Con un secco "no, grazie" in farsi il presidente americano Donald Trump ha risposto al ministro degli Esteri iraniano Javad Zarif, che nelle scorse ore aveva consigliato all'amministrazione americana di rimuovere le sanzioni imposte a Teheran come atto di apertura in vista di possibili negoziati in futuro.

"Il ministro degli Esteri iraniano afferma che l'Iran è pronto a negoziare con gli Stati Uniti, ma vuole che le sanzioni vengano rimosse.

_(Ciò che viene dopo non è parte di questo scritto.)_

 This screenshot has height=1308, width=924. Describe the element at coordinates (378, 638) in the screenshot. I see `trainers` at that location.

No grazie!", si legge sull'account twitter del tycoon.

Non si è fatta attendere la controreplica del titolare degli Esteri della Repubblica Islamica, Mohammad Javad Zarif, che su Twitter ha consigliato a Trump di basare "la sua politica estera e le sue decisioni sui fatti e non sui titoli di Fox News e sui 'traduttori' di Farsi". 

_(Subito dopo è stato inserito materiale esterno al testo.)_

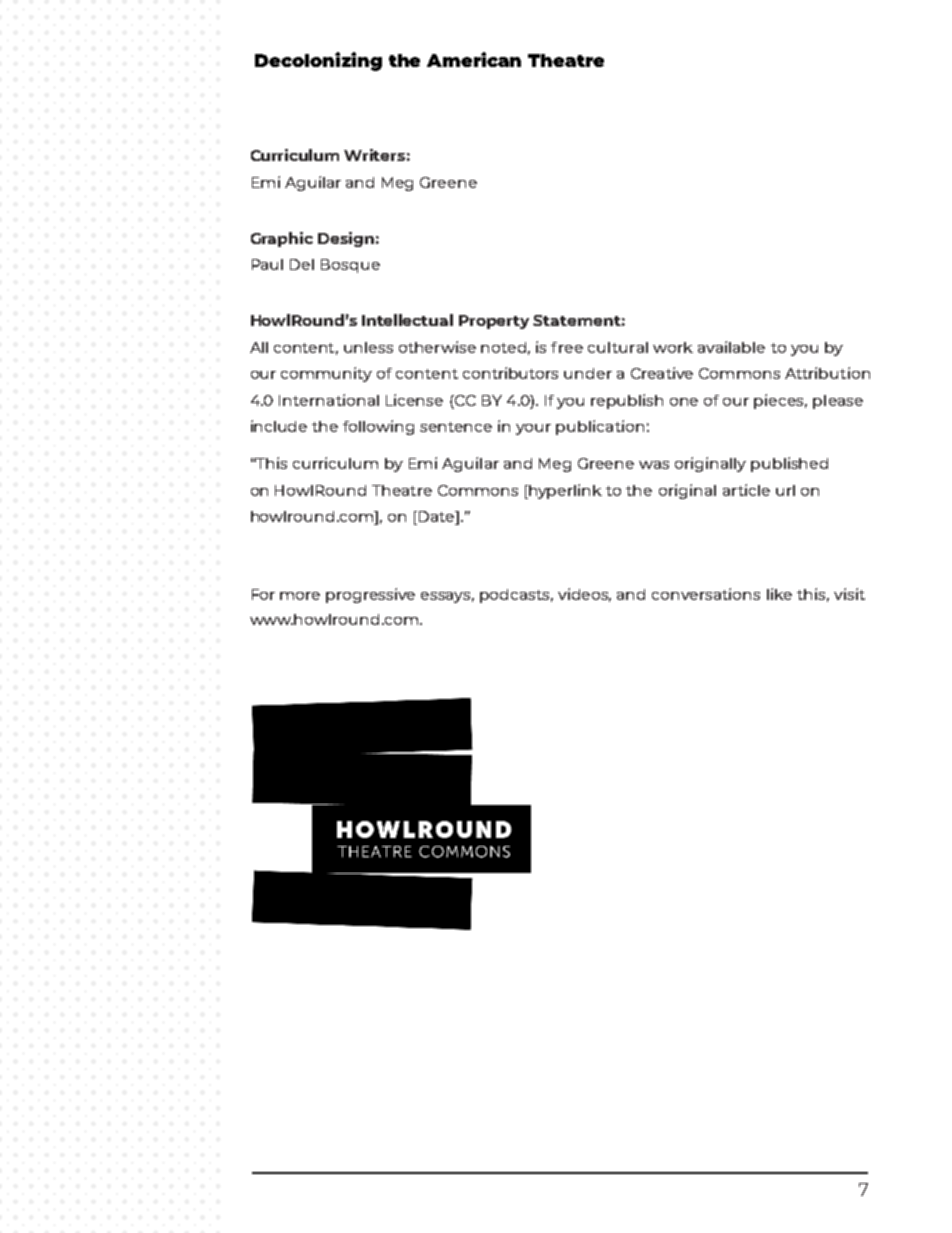 The height and width of the screenshot is (1233, 952). I want to click on Bosque, so click(350, 266).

In un'intervista di ieri alla rivista tedesca Der Spiegel, Zarif aveva ribadito la posizione di Teheran, spiegando che un accordo con Washington potrà essere trovato soltanto qualora gli USA decideranno di eliminare le sanzioni anti-iraniane.

Nel corso dello stesso intervento, Zarif ha inoltre reso noto che il militare responsabile dell'abbattimento dell'aereo ucraino, avvenuto lo scorso 8 gennaio, è già stato assicurato alla giustizia e si trova ora in carcere.

Le relazioni Iran-USA

I rapporti bilaterali tra USA e Iran si sono ulteriormente deteriorati dopo l'assassinio del generale Qasem Soleimani, avvenuto ad inizio mese.

Oltre a reagire con dei raid missilistici che hanno interessato tre basi americane in Iraq, la Repubblica islamica ha annunciato il proprio disimpegno dal Trattato sul nucleare di Vienna, siglato nel 2015, dal quale gli Stati Uniti erano peraltro usciti unilateralmente già nel maggio 2018.

L'Iran accusa gli Stati Uniti di fomentare l'instabilità in Medio Oriente e chiede il totale ritiro del contingente militare di Washington dalla regione, oltre all'annullamento delle sanzioni economiche contro il proprio Paese.